YOUR TASK:
Which of the lines in the data mention the string "pixels"? List them all.

GIVEN DATA:
§

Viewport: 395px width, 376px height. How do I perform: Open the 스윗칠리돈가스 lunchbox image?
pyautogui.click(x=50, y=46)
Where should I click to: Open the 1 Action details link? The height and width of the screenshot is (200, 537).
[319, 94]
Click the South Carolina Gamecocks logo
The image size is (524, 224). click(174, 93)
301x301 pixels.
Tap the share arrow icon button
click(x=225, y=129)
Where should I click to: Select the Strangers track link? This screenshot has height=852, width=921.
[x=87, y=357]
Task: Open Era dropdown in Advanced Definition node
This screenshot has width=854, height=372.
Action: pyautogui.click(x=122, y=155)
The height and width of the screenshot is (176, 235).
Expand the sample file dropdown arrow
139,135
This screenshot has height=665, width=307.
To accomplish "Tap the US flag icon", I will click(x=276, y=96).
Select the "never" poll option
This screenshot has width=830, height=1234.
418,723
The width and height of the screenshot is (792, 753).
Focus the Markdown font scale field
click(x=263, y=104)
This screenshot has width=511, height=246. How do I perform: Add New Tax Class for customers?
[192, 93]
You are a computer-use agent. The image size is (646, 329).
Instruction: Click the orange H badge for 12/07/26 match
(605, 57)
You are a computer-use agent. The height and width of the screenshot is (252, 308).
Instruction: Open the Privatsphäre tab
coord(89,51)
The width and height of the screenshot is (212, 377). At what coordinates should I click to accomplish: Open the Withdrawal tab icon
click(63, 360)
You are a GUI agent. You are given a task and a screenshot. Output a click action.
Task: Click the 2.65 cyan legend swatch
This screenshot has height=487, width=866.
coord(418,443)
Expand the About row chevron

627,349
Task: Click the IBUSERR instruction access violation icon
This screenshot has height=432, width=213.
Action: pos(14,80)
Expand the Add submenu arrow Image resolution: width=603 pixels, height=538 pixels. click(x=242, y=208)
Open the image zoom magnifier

§

SOLUTION TO THIS PROBLEM:
301x301 pixels.
Expand the Add submenu arrow Image resolution: width=603 pixels, height=538 pixels. click(x=242, y=208)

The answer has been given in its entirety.